● **Текст**
══════════════════════════════

Всеми этими красотами изукрашена та Земля, а еще - золотом, и серебром, и прочими
дорогими металлами. Они лежат на виду, разбросанные повсюду в изобилии, и счастливы
те, кому открыто это зрелище.
Среди многих живых существ, которые ее населяют, есть и люди: одни живут в глубине
суши, другие - по краю воздуха, как мы селимся по берегу моря; третьи - на островах,
омываемых воздухом, невдалеке от материка. Короче говоря, что для нас и для нужд нашей
жизни вода, море, то для них воздух, а что для нас воздух, для них - эфир. Зной и
прохлада так у них сочетаются, что эти люди никогда не болеют и живут дольше нашего. И
зрением, и слухом, и разумом, и всем остальным они отличаются от нас настолько же,
несколько воздух отличен чистотою от воды или эфир - от воздуха. Есть у них и храмы, и
священные рощи богов, и боги действительно обитают в этих святилищах и через
знамения, вещания, видения общаются с людьми. И люди видят Солнце, и Луну, и звезды
такими, каковы они на самом деле. И спутник всего этого - полное блаженство.

══════════════════════════════

Строки для поиска слов и элементов
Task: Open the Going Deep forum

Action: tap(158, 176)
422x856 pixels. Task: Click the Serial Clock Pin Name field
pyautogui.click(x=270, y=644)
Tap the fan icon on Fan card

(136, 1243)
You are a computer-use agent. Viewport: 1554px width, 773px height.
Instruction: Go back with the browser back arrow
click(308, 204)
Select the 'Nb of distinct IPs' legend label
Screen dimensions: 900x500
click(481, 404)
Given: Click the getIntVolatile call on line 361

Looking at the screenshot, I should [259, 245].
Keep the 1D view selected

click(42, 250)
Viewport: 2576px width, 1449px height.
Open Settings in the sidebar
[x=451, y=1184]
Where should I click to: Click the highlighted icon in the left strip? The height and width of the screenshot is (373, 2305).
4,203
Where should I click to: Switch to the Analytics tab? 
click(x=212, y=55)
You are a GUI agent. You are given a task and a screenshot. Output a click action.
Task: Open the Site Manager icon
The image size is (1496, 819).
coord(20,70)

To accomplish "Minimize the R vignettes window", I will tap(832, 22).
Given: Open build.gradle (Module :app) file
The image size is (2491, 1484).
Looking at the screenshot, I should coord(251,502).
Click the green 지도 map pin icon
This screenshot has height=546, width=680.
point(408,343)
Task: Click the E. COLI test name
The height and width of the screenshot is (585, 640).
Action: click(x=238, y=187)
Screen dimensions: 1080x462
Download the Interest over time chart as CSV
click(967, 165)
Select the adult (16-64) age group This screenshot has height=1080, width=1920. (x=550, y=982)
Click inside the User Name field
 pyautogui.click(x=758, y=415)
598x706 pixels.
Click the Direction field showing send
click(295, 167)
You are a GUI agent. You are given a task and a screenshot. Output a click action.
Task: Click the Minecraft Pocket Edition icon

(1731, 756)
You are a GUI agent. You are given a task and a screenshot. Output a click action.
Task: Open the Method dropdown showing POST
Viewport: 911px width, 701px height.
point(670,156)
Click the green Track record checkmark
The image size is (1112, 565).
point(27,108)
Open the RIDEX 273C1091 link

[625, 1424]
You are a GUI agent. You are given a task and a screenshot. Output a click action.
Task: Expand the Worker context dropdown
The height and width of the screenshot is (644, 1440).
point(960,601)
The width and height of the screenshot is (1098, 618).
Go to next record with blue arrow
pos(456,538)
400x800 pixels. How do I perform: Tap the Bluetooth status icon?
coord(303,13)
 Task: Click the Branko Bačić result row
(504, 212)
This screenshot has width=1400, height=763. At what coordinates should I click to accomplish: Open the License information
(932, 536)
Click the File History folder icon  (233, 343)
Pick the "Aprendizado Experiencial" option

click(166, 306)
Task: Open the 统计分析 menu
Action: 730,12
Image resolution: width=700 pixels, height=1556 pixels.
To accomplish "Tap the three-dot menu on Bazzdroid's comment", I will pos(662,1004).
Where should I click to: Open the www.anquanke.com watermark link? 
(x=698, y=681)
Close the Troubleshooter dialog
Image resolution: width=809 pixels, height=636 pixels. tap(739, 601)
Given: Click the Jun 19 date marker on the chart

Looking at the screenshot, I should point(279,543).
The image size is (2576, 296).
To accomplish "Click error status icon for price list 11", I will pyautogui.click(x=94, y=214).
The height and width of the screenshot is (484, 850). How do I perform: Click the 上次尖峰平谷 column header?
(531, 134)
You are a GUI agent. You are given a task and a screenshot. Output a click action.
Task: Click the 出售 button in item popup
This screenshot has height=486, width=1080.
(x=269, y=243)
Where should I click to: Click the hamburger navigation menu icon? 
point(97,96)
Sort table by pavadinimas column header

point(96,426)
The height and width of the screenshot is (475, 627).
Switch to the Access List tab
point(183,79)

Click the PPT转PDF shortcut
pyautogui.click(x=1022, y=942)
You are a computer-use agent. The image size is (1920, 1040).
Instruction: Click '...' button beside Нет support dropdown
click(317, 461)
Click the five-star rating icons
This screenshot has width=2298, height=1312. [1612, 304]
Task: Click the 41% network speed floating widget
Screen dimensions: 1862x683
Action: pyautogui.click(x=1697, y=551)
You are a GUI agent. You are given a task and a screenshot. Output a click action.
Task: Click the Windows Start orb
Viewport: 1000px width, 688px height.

══════════════════════════════

● **Задание A**
Что, согласно тексту, служит людям той Земли тем же, чем для нас служат вода и море?
● **Задание B**
В исходных строках, от строки с «Given: Open build.gradle (Module :app) file» до строки с «click(295, 167)» включительно, подставьте «input» вместо «field», больше ничего не меняя. Выведите только эти строки.

● **Готовое решение A**
Воздух.

● **Готовое решение B**
Given: Open build.gradle (Module :app) file
The image size is (2491, 1484).
Looking at the screenshot, I should coord(251,502).
Click the green 지도 map pin icon
This screenshot has height=546, width=680.
point(408,343)
Task: Click the E. COLI test name
The height and width of the screenshot is (585, 640).
Action: click(x=238, y=187)
Screen dimensions: 1080x462
Download the Interest over time chart as CSV
click(967, 165)
Select the adult (16-64) age group This screenshot has height=1080, width=1920. (x=550, y=982)
Click inside the User Name input
 pyautogui.click(x=758, y=415)
598x706 pixels.
Click the Direction input showing send
click(295, 167)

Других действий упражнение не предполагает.